TASK INPUT:

>>

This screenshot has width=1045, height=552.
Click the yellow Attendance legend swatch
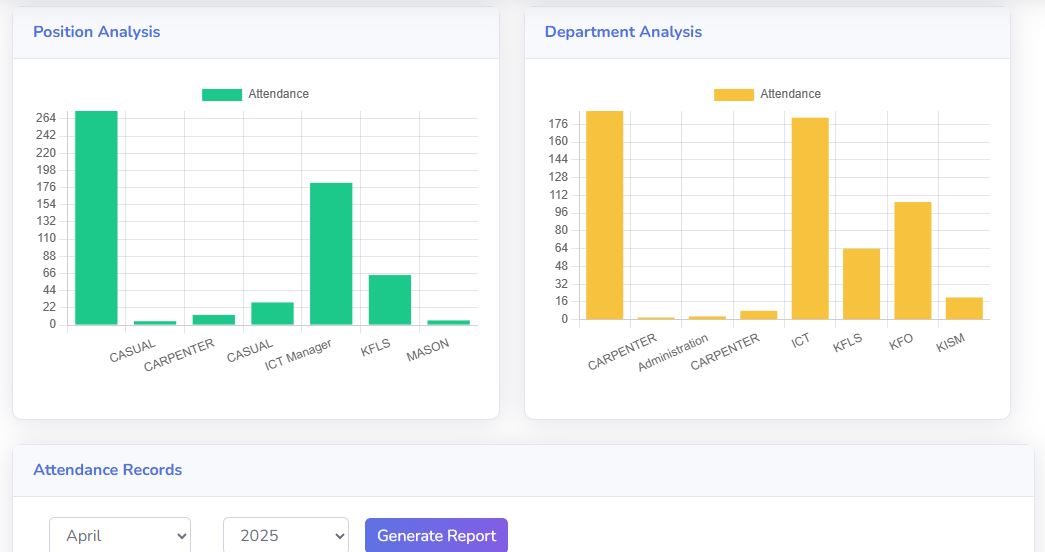[733, 94]
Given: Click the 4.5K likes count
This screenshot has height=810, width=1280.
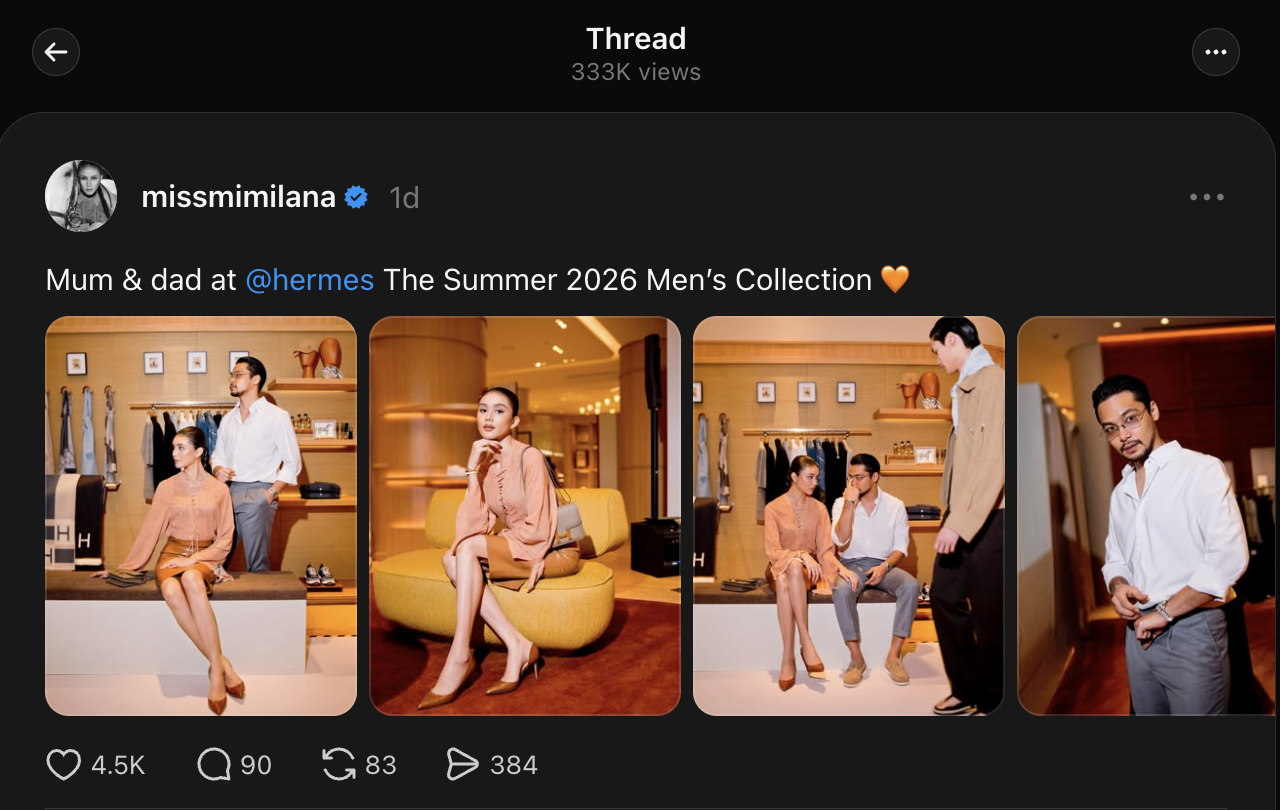Looking at the screenshot, I should click(118, 765).
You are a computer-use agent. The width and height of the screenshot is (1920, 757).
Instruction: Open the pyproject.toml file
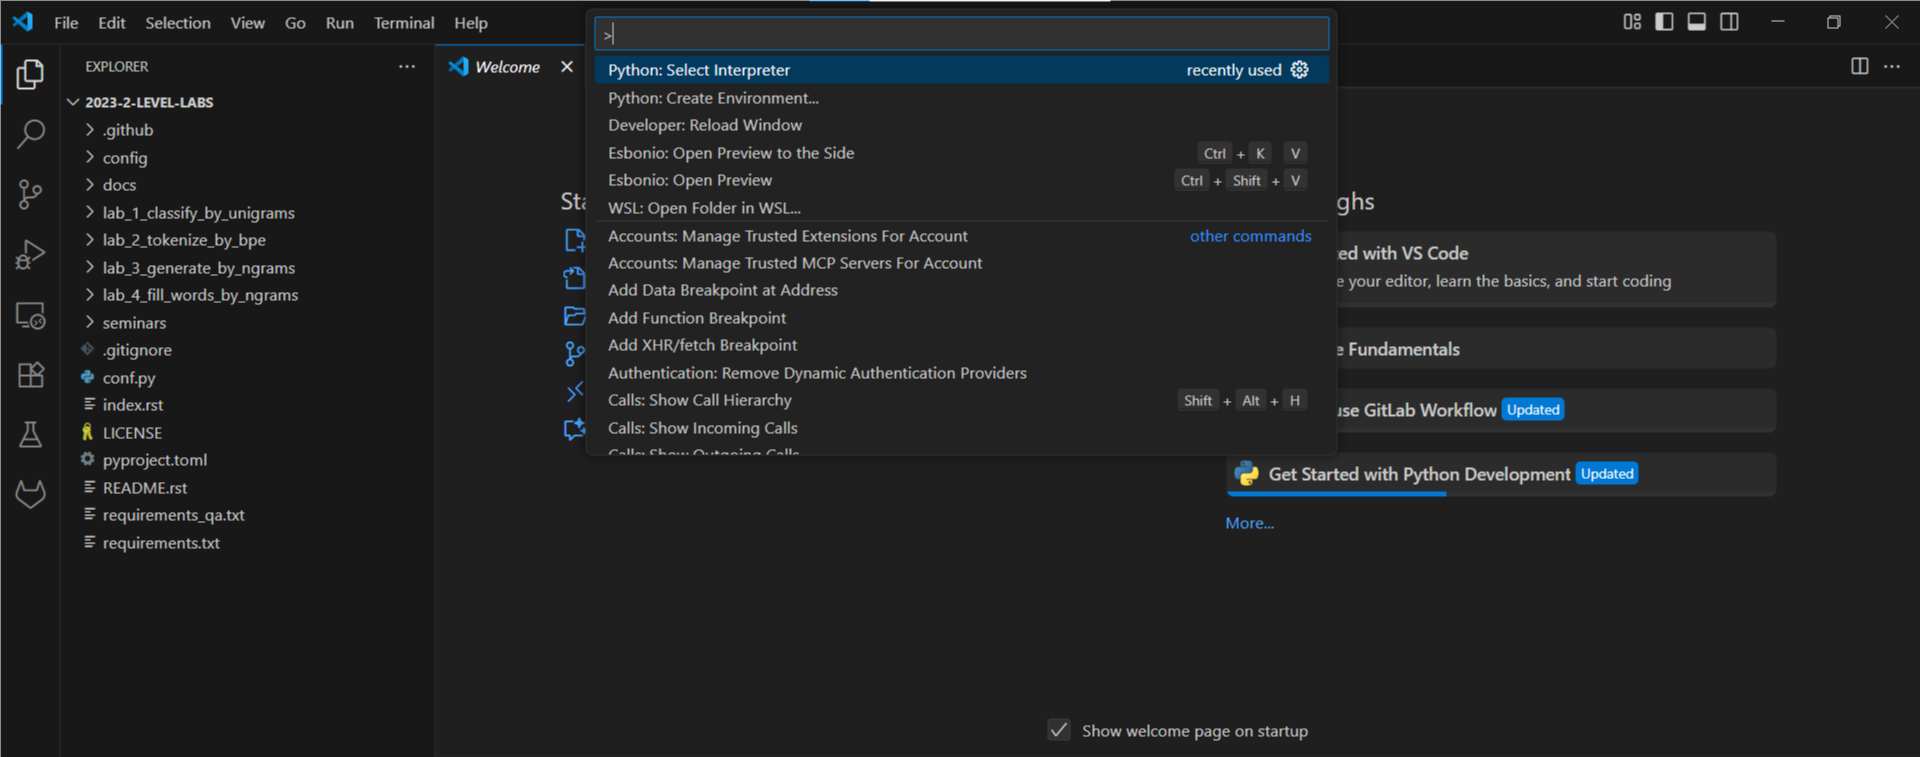155,460
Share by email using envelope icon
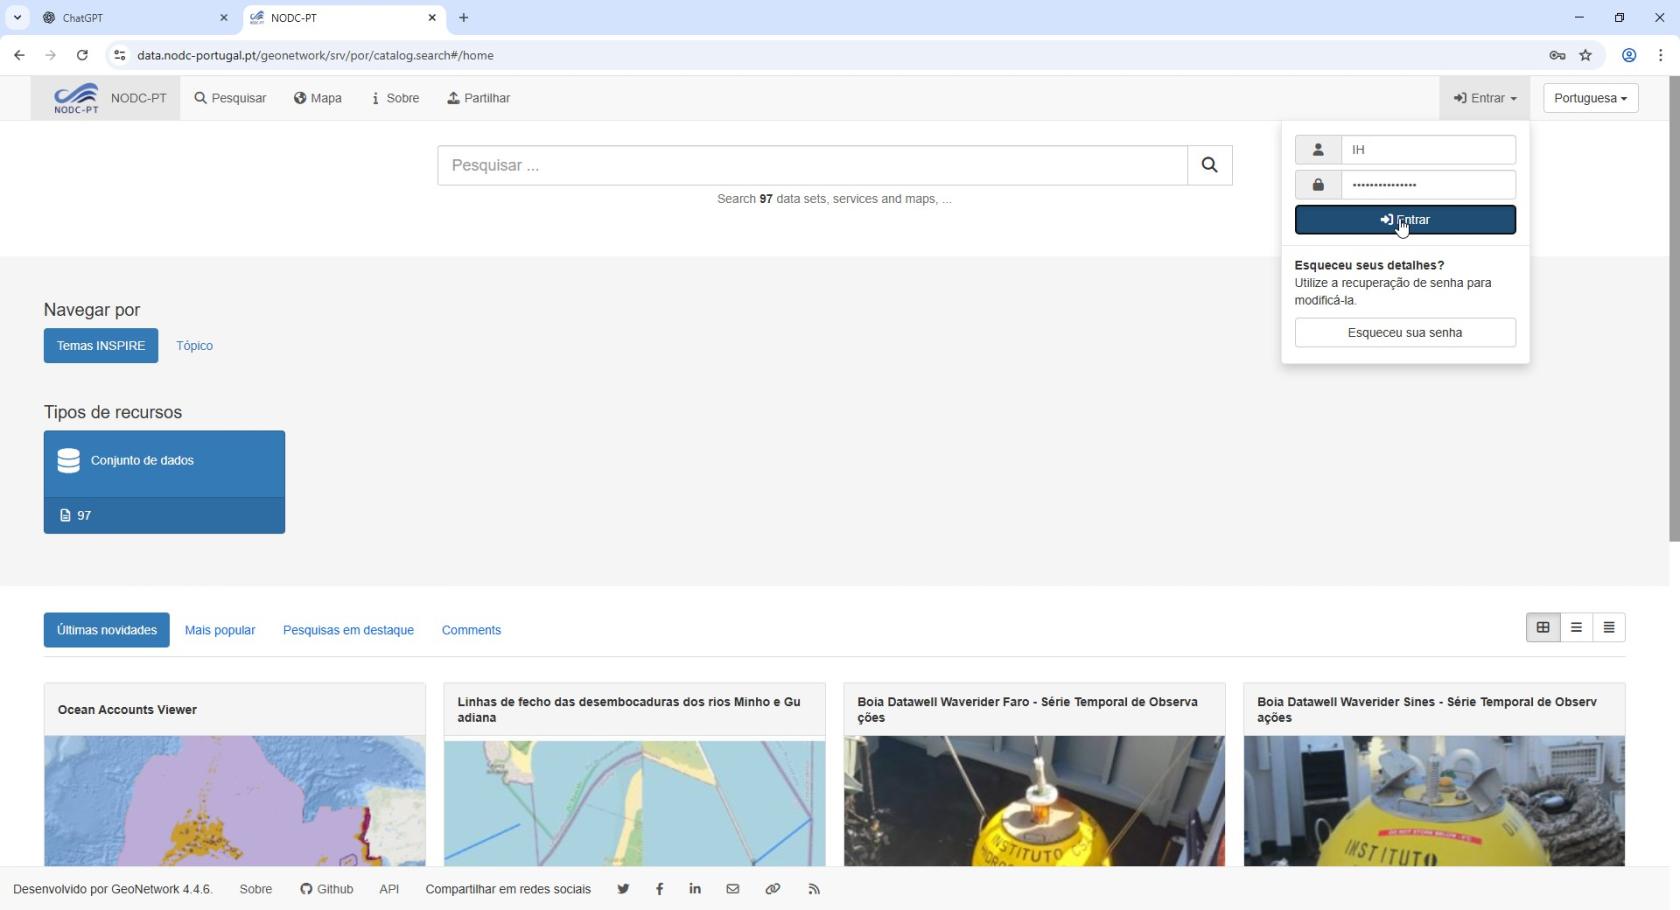The width and height of the screenshot is (1680, 910). [x=733, y=889]
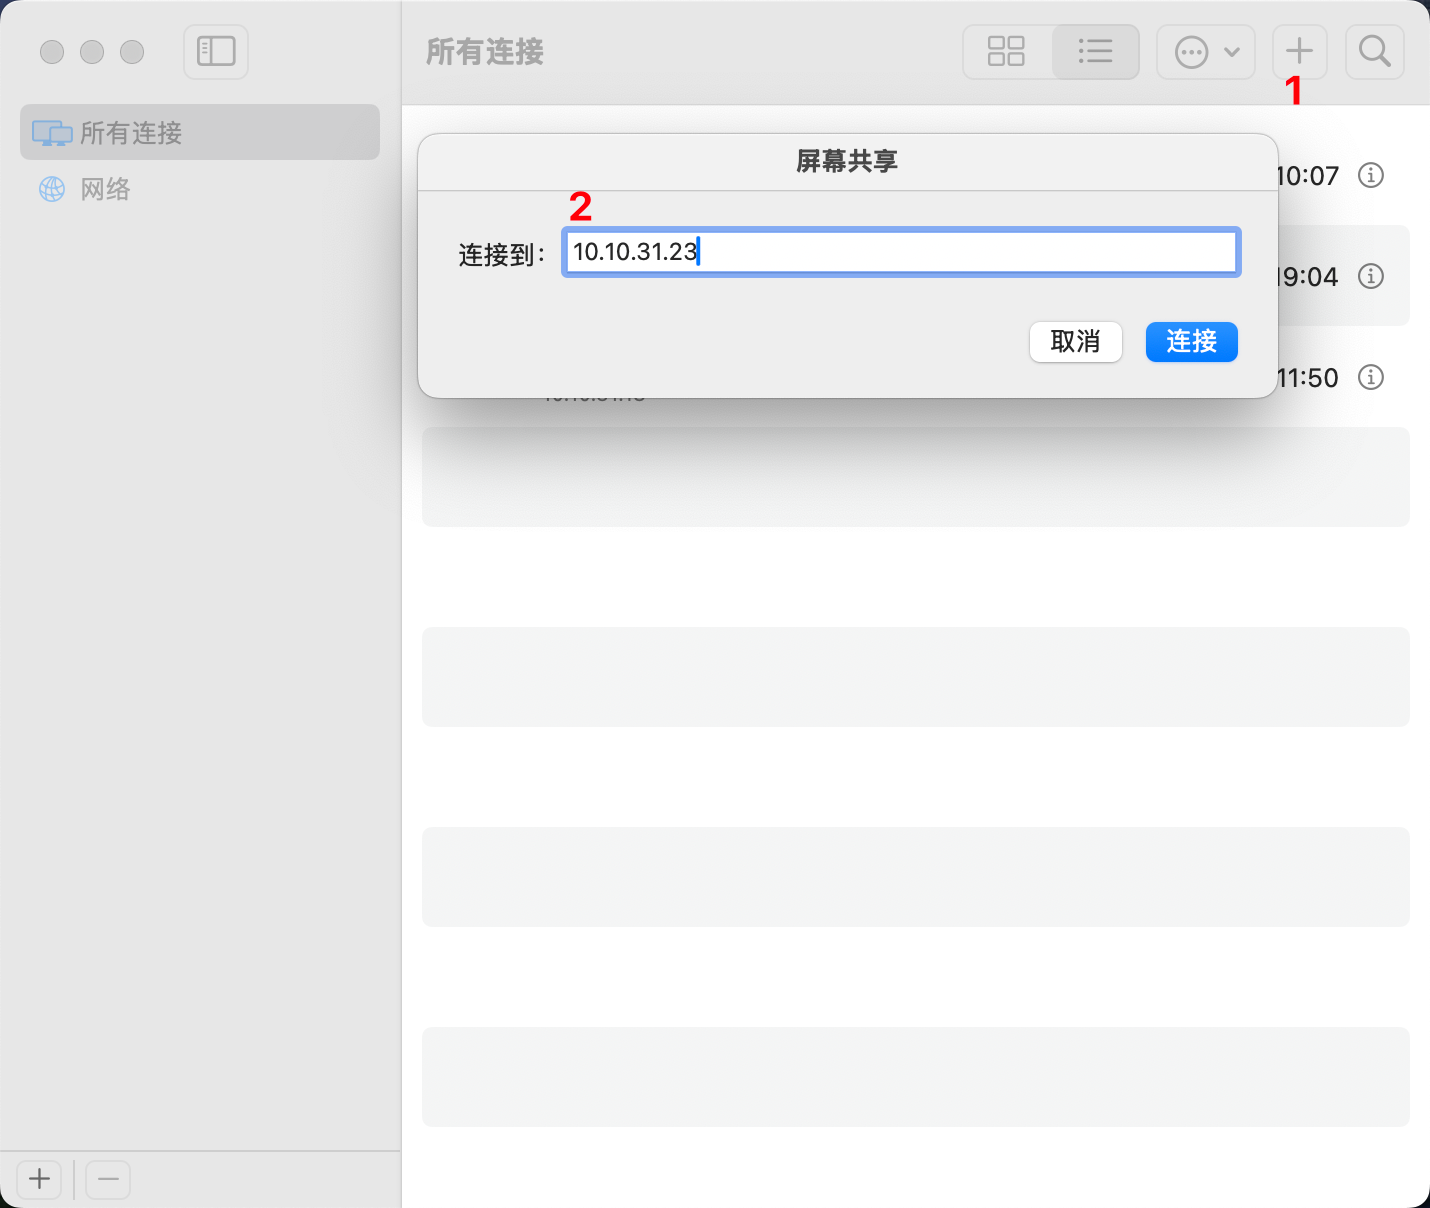Switch to list view

pyautogui.click(x=1095, y=51)
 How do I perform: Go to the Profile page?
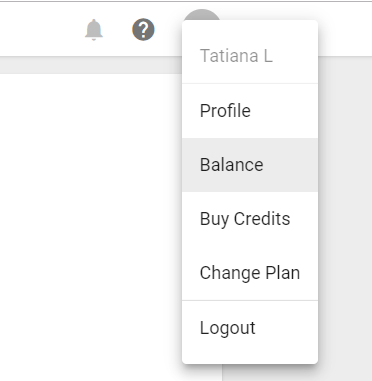pyautogui.click(x=250, y=111)
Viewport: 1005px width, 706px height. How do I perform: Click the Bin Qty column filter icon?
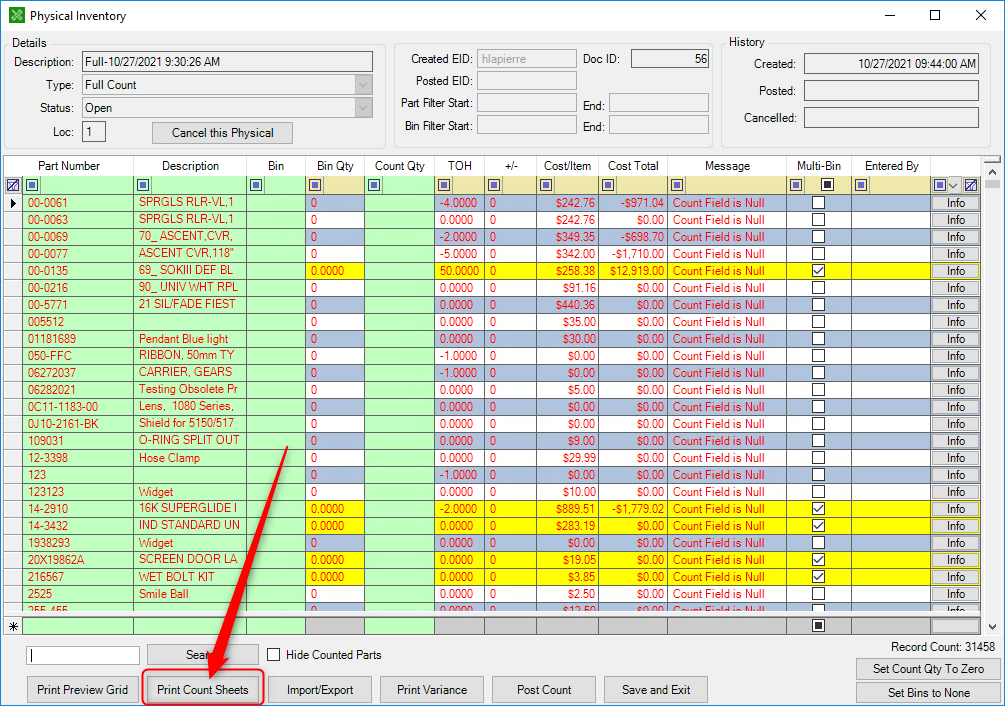tap(315, 185)
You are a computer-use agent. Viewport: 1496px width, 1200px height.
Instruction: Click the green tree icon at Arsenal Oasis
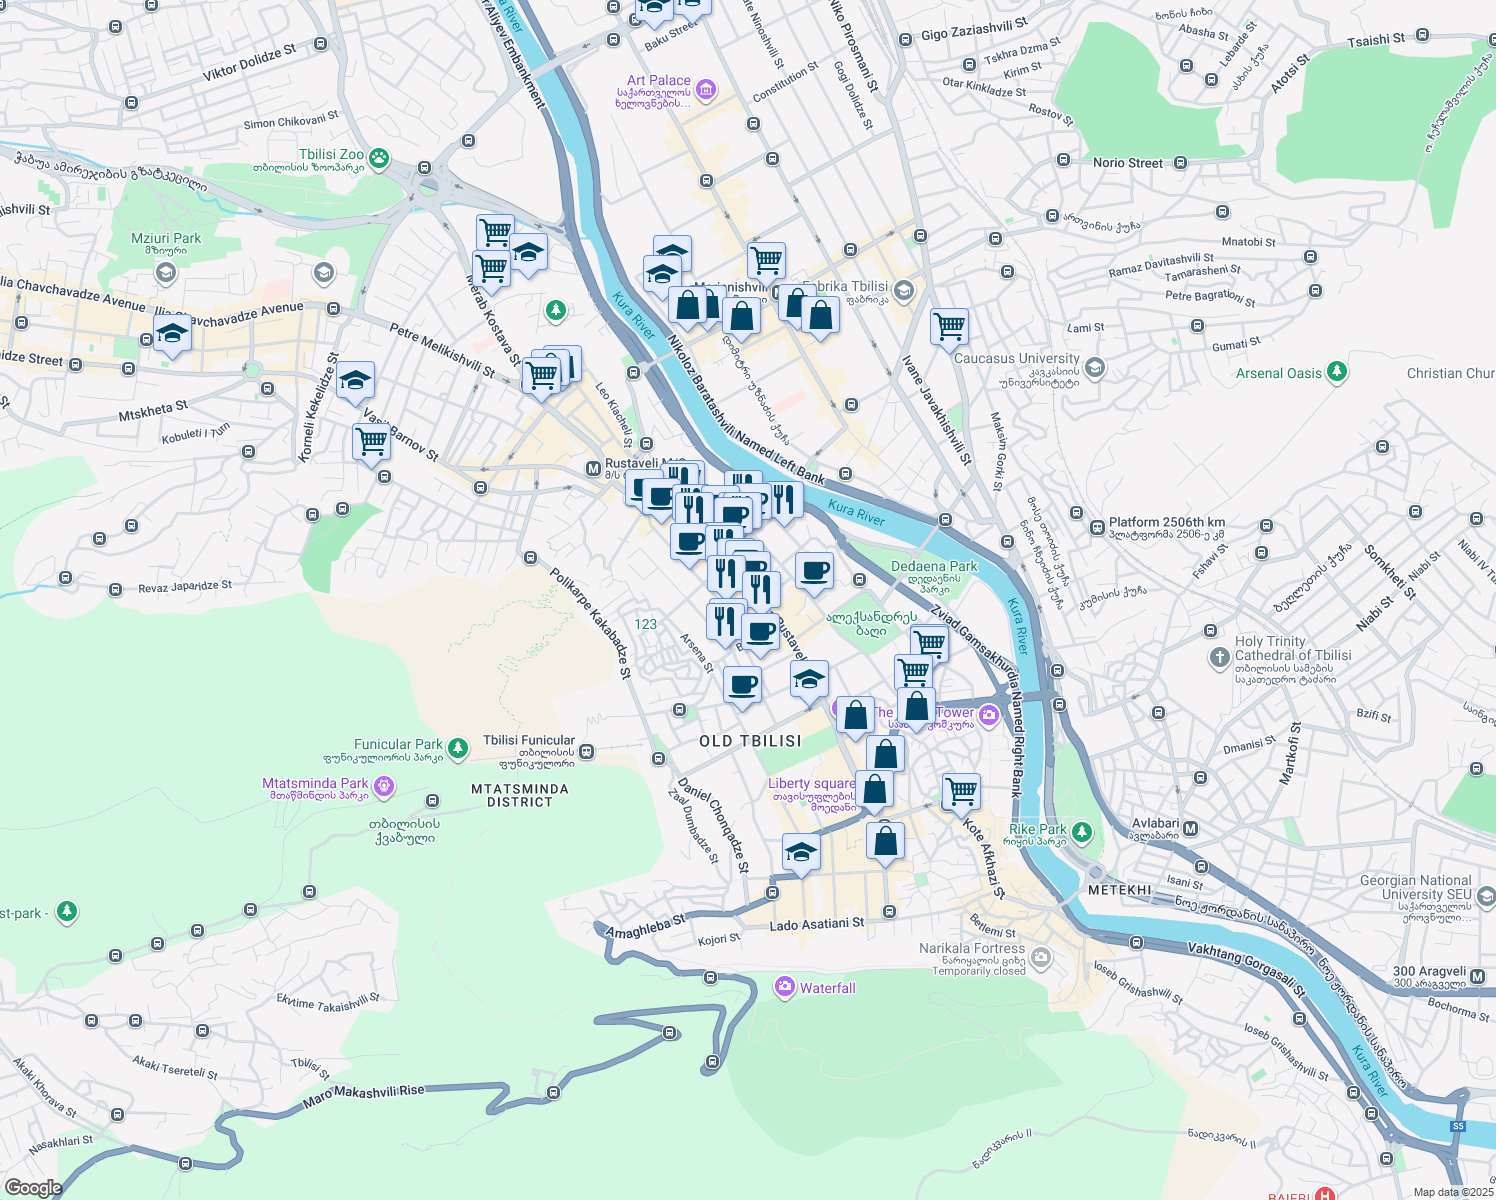point(1337,372)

<<

PROBLEM TO WORK ON: Copy all of the entries above word for word, leaving out the pictures.

RESULT BELOW:
This screenshot has width=1045, height=552.
Click the yellow Attendance legend swatch
[733, 94]
Given: Click the 4.5K likes count
This screenshot has height=810, width=1280.
Looking at the screenshot, I should click(118, 765).
You are a computer-use agent. The width and height of the screenshot is (1920, 757).
Instruction: Open the pyproject.toml file
155,460
Share by email using envelope icon
The width and height of the screenshot is (1680, 910). [x=733, y=889]
Switch to list view

pyautogui.click(x=1095, y=51)
 How do I perform: Go to the Profile page?
pyautogui.click(x=250, y=111)
Viewport: 1005px width, 706px height. How do I perform: Click the Bin Qty column filter icon?
tap(315, 185)
You are a computer-use agent. Viewport: 1496px width, 1200px height.
Instruction: Click the green tree icon at Arsenal Oasis
point(1337,372)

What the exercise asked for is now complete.